= Aim of the exercise =
Output, word for word, the line that contains "Where should I" and all lines after it in the records below, omitting pictures.

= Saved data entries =

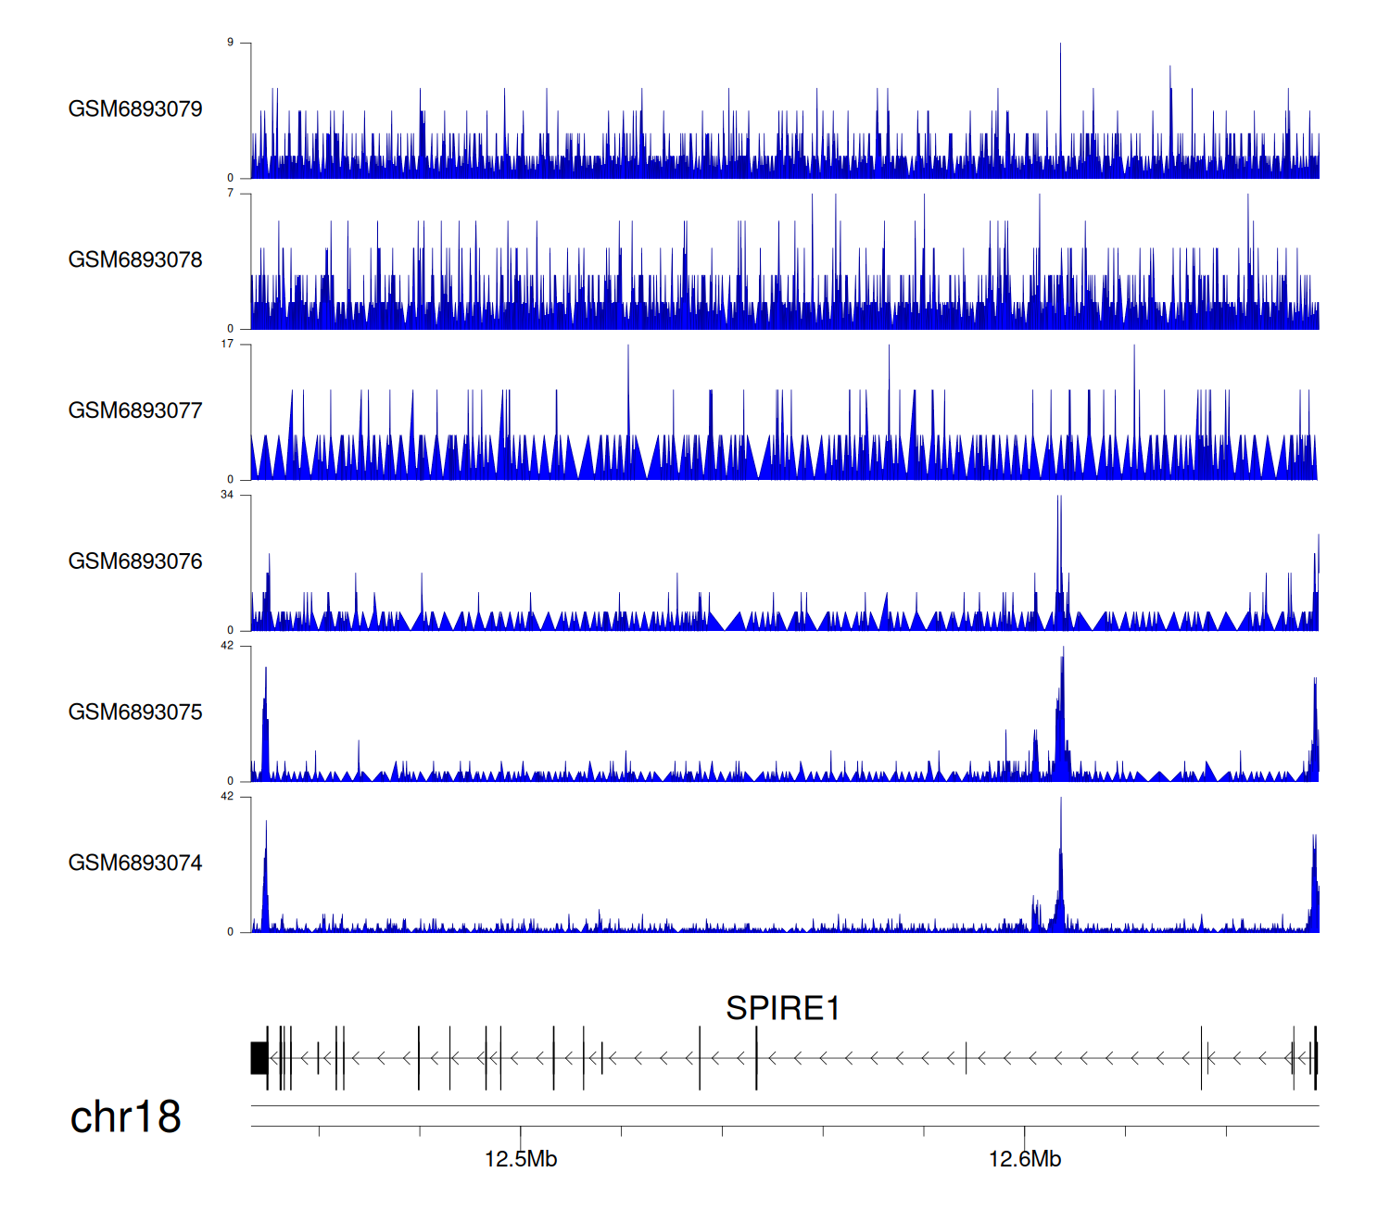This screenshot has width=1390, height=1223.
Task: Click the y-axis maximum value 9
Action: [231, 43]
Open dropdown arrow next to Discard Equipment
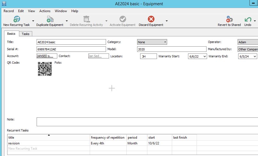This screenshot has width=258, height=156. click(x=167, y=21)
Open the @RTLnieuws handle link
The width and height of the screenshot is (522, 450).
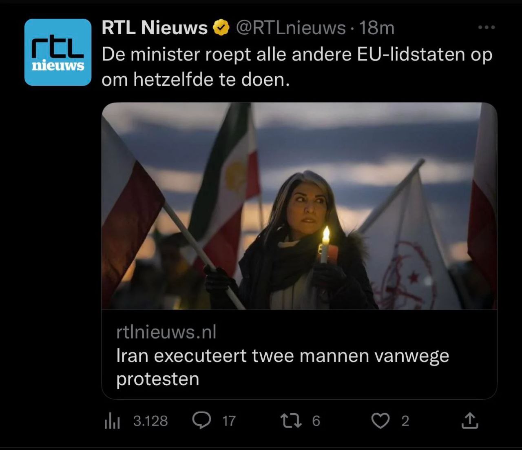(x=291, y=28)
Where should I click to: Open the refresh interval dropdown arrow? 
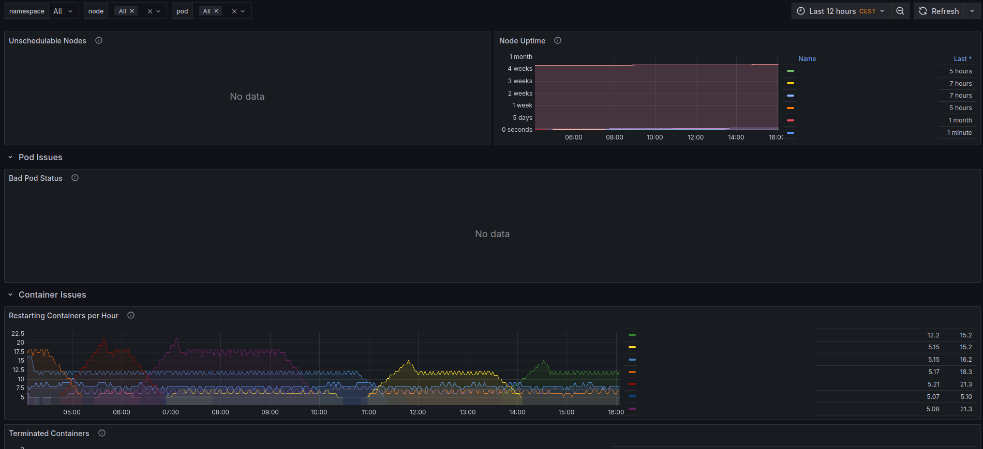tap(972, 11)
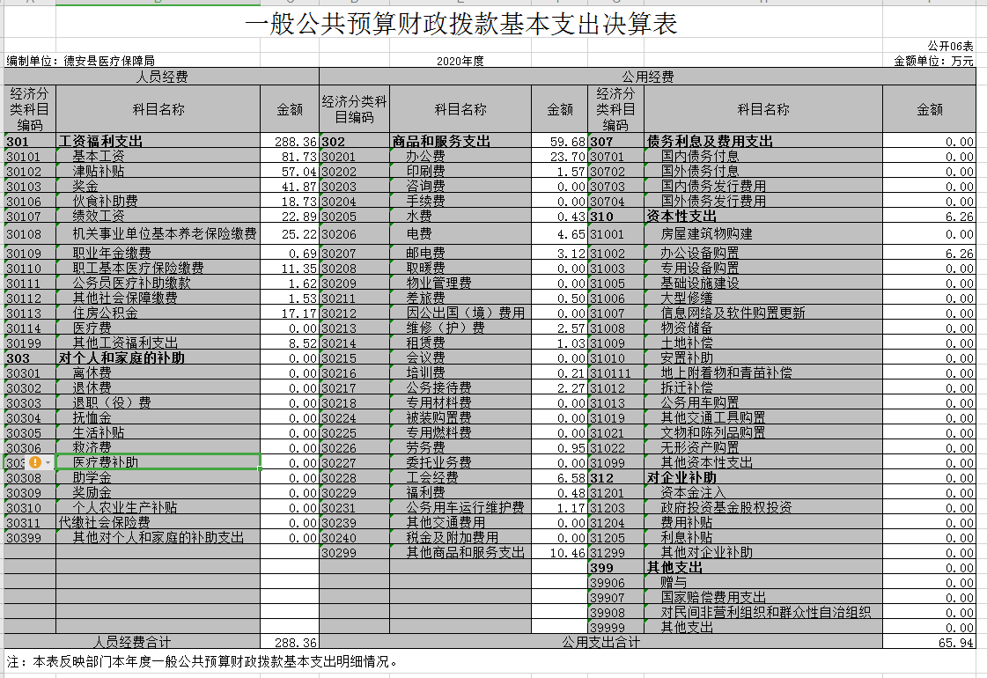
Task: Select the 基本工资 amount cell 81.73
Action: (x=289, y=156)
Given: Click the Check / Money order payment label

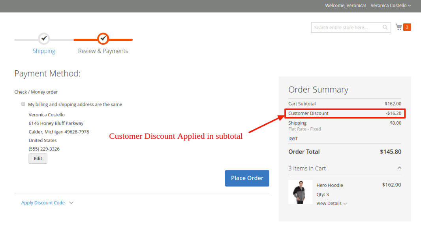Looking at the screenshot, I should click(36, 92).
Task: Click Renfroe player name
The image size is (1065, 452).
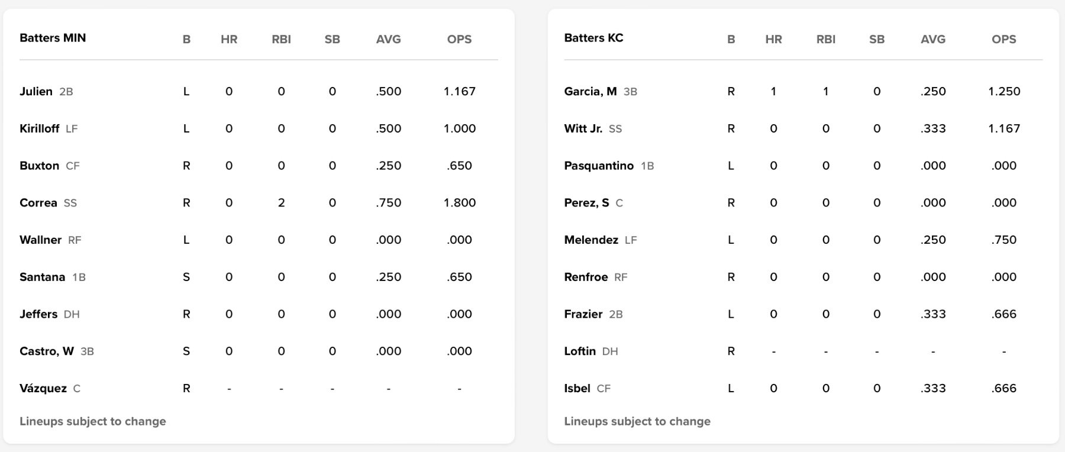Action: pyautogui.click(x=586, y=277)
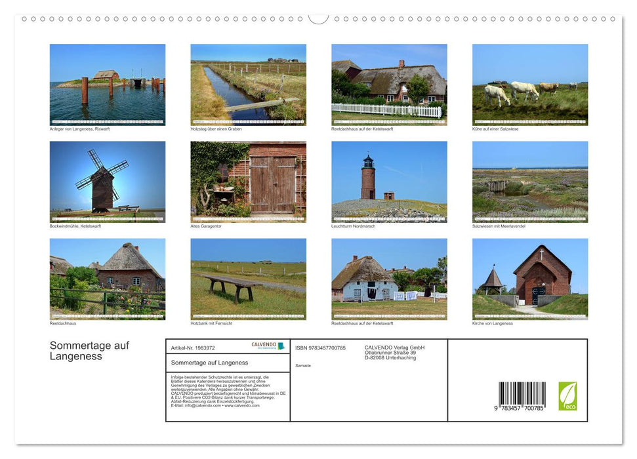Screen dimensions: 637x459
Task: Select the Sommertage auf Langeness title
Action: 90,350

= Solution to the exercise =
Where should I click to: Open the refresh interval dropdown arrow? 
tap(972, 11)
Task: Select the 基本工资 amount cell 81.73
Action: (x=289, y=156)
Given: Click the Check / Money order payment label

Looking at the screenshot, I should click(36, 92).
Task: Click Renfroe player name
The image size is (1065, 452).
Action: pyautogui.click(x=586, y=277)
Screen dimensions: 637x459
Task: Select the Sommertage auf Langeness title
Action: 90,350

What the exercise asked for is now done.